[Collected data]
===============

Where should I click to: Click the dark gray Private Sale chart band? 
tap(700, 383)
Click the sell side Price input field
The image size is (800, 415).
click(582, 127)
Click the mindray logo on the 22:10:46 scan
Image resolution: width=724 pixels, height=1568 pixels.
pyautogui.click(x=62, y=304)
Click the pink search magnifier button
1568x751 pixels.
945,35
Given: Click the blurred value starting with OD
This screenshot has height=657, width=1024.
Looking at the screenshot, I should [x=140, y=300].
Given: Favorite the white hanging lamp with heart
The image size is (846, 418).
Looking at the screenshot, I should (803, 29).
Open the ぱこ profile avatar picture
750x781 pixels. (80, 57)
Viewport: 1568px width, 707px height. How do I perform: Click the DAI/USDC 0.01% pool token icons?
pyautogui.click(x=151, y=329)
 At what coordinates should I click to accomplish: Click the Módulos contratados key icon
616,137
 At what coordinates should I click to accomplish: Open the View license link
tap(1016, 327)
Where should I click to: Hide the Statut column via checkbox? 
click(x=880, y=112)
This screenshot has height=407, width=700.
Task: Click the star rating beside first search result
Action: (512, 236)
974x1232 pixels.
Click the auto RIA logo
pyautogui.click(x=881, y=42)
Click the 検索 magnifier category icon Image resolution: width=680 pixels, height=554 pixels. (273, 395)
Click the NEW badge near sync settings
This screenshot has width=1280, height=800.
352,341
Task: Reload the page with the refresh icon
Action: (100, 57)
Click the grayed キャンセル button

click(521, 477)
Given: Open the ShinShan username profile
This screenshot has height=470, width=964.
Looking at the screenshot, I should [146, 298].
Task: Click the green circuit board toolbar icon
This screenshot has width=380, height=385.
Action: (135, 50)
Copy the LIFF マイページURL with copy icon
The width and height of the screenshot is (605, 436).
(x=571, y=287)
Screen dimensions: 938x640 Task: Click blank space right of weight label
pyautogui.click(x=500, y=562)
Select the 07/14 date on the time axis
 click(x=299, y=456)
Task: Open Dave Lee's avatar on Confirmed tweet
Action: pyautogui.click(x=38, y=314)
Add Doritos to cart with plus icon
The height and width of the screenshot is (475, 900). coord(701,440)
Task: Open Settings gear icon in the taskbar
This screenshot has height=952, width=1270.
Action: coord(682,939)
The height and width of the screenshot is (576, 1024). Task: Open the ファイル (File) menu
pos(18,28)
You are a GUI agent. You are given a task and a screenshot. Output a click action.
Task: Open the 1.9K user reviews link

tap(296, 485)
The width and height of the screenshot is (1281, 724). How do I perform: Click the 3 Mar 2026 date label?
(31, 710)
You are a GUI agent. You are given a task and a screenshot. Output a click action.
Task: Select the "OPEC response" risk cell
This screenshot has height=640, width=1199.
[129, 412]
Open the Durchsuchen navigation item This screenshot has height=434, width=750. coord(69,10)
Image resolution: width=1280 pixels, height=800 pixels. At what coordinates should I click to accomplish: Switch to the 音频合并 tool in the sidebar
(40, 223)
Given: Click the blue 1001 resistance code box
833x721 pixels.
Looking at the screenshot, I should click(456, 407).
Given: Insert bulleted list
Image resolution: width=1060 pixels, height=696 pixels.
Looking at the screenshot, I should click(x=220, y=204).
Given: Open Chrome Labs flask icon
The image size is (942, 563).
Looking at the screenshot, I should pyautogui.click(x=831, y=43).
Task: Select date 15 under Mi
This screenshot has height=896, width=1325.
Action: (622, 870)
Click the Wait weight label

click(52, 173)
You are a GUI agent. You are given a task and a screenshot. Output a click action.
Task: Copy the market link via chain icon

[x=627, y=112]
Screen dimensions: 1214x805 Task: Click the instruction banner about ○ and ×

===============

# Work to complete
All of the entries should be transcribed exactly as they appear.

# Written answer
Where should I click to: Click the dark gray Private Sale chart band? 
tap(700, 383)
Click the sell side Price input field
The image size is (800, 415).
click(582, 127)
Click the mindray logo on the 22:10:46 scan
Image resolution: width=724 pixels, height=1568 pixels.
pyautogui.click(x=62, y=304)
Click the pink search magnifier button
1568x751 pixels.
945,35
Given: Click the blurred value starting with OD
This screenshot has height=657, width=1024.
Looking at the screenshot, I should [x=140, y=300].
Given: Favorite the white hanging lamp with heart
The image size is (846, 418).
Looking at the screenshot, I should (803, 29).
Open the ぱこ profile avatar picture
750x781 pixels. (80, 57)
Viewport: 1568px width, 707px height. How do I perform: Click the DAI/USDC 0.01% pool token icons?
pyautogui.click(x=151, y=329)
 At what coordinates should I click to accomplish: Click the Módulos contratados key icon
616,137
 At what coordinates should I click to accomplish: Open the View license link
tap(1016, 327)
Where should I click to: Hide the Statut column via checkbox? 
click(x=880, y=112)
This screenshot has height=407, width=700.
Task: Click the star rating beside first search result
Action: (512, 236)
974x1232 pixels.
Click the auto RIA logo
pyautogui.click(x=881, y=42)
Click the 検索 magnifier category icon Image resolution: width=680 pixels, height=554 pixels. (273, 395)
Click the NEW badge near sync settings
This screenshot has width=1280, height=800.
352,341
Task: Reload the page with the refresh icon
Action: (100, 57)
Click the grayed キャンセル button

click(521, 477)
Given: Open the ShinShan username profile
This screenshot has height=470, width=964.
Looking at the screenshot, I should [146, 298].
Task: Click the green circuit board toolbar icon
This screenshot has width=380, height=385.
Action: (135, 50)
Copy the LIFF マイページURL with copy icon
The width and height of the screenshot is (605, 436).
(x=571, y=287)
Screen dimensions: 938x640 Task: Click blank space right of weight label
pyautogui.click(x=500, y=562)
Select the 07/14 date on the time axis
 click(x=299, y=456)
Task: Open Dave Lee's avatar on Confirmed tweet
Action: pyautogui.click(x=38, y=314)
Add Doritos to cart with plus icon
The height and width of the screenshot is (475, 900). coord(701,440)
Task: Open Settings gear icon in the taskbar
This screenshot has height=952, width=1270.
Action: coord(682,939)
The height and width of the screenshot is (576, 1024). Task: Open the ファイル (File) menu
pos(18,28)
You are a GUI agent. You are given a task and a screenshot. Output a click action.
Task: Open the 1.9K user reviews link

tap(296, 485)
The width and height of the screenshot is (1281, 724). How do I perform: Click the 3 Mar 2026 date label?
(31, 710)
You are a GUI agent. You are given a task and a screenshot. Output a click action.
Task: Select the "OPEC response" risk cell
This screenshot has height=640, width=1199.
[129, 412]
Open the Durchsuchen navigation item This screenshot has height=434, width=750. coord(69,10)
Image resolution: width=1280 pixels, height=800 pixels. At what coordinates should I click to accomplish: Switch to the 音频合并 tool in the sidebar
(40, 223)
Given: Click the blue 1001 resistance code box
833x721 pixels.
Looking at the screenshot, I should click(456, 407).
Given: Insert bulleted list
Image resolution: width=1060 pixels, height=696 pixels.
Looking at the screenshot, I should click(x=220, y=204).
Given: Open Chrome Labs flask icon
The image size is (942, 563).
Looking at the screenshot, I should pyautogui.click(x=831, y=43).
Task: Select date 15 under Mi
This screenshot has height=896, width=1325.
Action: (622, 870)
Click the Wait weight label

click(52, 173)
You are a GUI agent. You are given a task and a screenshot. Output a click action.
Task: Copy the market link via chain icon

[x=627, y=112]
Screen dimensions: 1214x805 Task: Click the instruction banner about ○ and ×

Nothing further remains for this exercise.